Dataset records
--- --- ---

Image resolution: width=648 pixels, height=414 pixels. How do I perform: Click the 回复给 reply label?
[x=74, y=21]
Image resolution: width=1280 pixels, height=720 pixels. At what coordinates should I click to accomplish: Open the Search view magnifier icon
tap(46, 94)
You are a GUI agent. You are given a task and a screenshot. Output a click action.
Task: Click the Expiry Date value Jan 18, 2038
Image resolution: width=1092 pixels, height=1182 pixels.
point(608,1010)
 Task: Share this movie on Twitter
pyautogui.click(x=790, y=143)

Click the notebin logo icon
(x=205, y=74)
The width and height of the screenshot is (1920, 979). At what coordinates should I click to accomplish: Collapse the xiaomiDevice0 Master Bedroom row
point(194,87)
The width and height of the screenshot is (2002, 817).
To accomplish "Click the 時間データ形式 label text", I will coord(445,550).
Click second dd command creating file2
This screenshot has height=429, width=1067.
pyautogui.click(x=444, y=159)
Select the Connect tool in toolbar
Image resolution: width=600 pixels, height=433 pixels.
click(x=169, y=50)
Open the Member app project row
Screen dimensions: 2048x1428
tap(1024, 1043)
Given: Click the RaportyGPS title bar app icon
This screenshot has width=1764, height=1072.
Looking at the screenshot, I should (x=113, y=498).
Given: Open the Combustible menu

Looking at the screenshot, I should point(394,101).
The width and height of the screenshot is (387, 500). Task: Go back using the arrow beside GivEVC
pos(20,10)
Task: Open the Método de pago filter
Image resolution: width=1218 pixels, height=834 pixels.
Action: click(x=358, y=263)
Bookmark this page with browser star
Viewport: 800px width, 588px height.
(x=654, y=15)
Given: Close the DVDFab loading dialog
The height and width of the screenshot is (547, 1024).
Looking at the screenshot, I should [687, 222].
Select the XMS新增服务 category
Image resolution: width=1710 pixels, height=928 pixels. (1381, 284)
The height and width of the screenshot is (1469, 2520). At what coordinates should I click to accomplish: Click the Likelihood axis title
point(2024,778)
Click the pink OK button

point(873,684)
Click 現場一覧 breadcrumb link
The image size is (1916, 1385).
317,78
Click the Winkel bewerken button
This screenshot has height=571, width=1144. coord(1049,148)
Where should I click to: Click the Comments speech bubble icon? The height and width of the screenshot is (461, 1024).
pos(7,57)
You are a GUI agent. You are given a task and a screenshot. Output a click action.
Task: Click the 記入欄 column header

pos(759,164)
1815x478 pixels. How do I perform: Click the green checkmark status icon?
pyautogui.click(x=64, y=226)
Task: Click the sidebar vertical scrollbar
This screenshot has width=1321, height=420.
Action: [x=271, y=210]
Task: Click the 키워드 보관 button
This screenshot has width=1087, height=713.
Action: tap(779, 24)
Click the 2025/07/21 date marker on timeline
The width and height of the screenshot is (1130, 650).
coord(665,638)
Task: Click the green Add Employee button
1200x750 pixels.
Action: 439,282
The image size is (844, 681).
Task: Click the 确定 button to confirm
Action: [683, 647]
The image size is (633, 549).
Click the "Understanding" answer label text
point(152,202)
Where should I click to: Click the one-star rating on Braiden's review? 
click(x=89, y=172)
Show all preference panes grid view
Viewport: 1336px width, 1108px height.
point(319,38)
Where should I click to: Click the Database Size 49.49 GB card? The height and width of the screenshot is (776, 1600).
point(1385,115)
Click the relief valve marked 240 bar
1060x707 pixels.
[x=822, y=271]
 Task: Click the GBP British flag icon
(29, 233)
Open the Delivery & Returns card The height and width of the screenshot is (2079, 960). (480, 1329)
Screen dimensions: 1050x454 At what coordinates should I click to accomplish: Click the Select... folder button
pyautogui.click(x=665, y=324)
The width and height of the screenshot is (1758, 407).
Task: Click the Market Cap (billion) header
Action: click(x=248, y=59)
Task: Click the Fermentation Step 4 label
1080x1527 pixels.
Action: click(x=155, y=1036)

--- --- ---

Exercise details = Above are the records. Copy the lines beginning at the one that has "Where should I click to: Click the one-star" and ending with the one that has "Open the Delivery", unchanged.

Exercise answer =
Where should I click to: Click the one-star rating on Braiden's review? 
click(x=89, y=172)
Show all preference panes grid view
Viewport: 1336px width, 1108px height.
point(319,38)
Where should I click to: Click the Database Size 49.49 GB card? The height and width of the screenshot is (776, 1600).
point(1385,115)
Click the relief valve marked 240 bar
1060x707 pixels.
[x=822, y=271]
 Task: Click the GBP British flag icon
(29, 233)
Open the Delivery & Returns card The height and width of the screenshot is (2079, 960). (480, 1329)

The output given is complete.